The Power of Oral History

If we don't collect and record our own history, who is going to think what we did was important?  Please consider using the amazing Sonoma County Women's Oral History Project (Please establish link as a model for your own community.

The Sonoma County Women's Oral History Project is an on-going effort to collect stories about and write a history of the contemporary women's movement in Sonoma County, primarily from 1965-1985.

Mary Ruthsdotter (co-founder and former Projects Director of the National Women's History Project) conceived the idea of preserving the history of Sonoma County's women's movement. Michelle Jolly (professor of history at Sonoma State University) mobilized students in her classes to begin the work of gathering the stories of feminist activists from the 1960s-1980s. 

In the first 18 months of work, members of the project have conducted 49 interviews with activists, begun to index coverage of women in the Santa Rosa Press Democrat, analyzed the annual reports of the Sonoma County Commission on the Status of Women, and put together this first presentation of the project to date...
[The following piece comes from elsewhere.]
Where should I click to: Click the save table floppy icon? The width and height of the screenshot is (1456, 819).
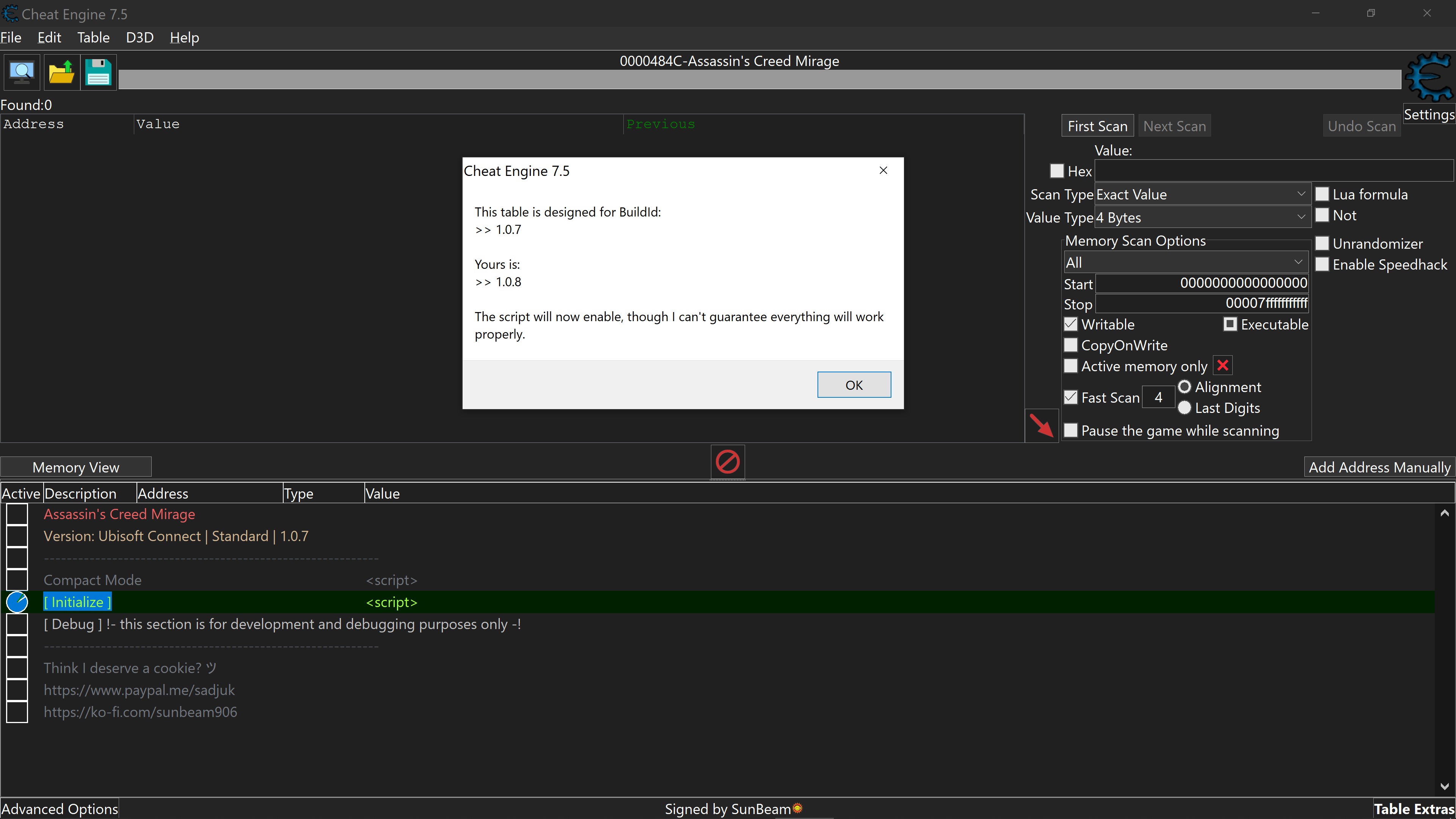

The voices and stories of the women who participated in the Sonoma County women's movement are the heart and soul of this project. We have tried to include as many excerpts-both audio and transcribed-in this gallery as possible. We want you to be able to listen to activists' tales about the women's movement: what inspired them to become activists, what was special about Sonoma County, successes of the movement, challenges they had to face, and the lessons they learned.

Doing a study of the women's movement, however, requires more than just listening to participants' recollections. Additional sources-such as newspapers, government documents, and institutional records-corroborate, challenge, and add depth to the story generated by oral histories. This gallery represents the beginning of our work with those records as well. You will see our partial index of the Santa Rosa Press Democrat's coverage of the women's movement and a timeline of that coverage. In addition, you will see an exhibit on the Commission on the Status of Women's work between 1975 and 1985.

As you move through the gallery, you will also find photographs of some of the women we interviewed and of the SSU students who have worked on the project; tapestries and other memorabilia from the women's movement; and a variety of newspapers from Sonoma County. In addition, the grand timeline (behind you) unites many of the elements of this project. In the timeline, we bring together data from oral histories, newspapers, and organizational records. We highlight the relationship between Sonoma County and the national women's movement. And we tell the story, as we currently understand it, of the women's movement in Sonoma County: from the flowering of women's studies at Sonoma State University and Santa Rosa Junior College, through the development of institutional support for women's organizations, to the wild proliferation of organizations by, for, and about women in Sonoma County, to the moment when Sonoma County itself reached out and shaped the women's movement at the national level. It is more than a collection of dates and events-it is the coming together of many stories to represent the history of the women's movement in Sonoma County.

Finally, this is a project in progress. This exhibit is intended to generate discussion about the women's movement in Sonoma County and to invite more women and men to share their stories. We hope you will contribute your own stories, comments, or reflections through our comment cards or our blog.

Future plans for the project include conducting additional interviews, analyzing and indexing more newspapers such as Women's Voices, examining records of other women's organizations in the county, and preparing the transcripts and recordings for archiving in the Bancroft Library's Regional Oral History Office.

We hope you will learn today about the vibrant women's movement in Sonoma County that both drew on and contributed to the national women's movement.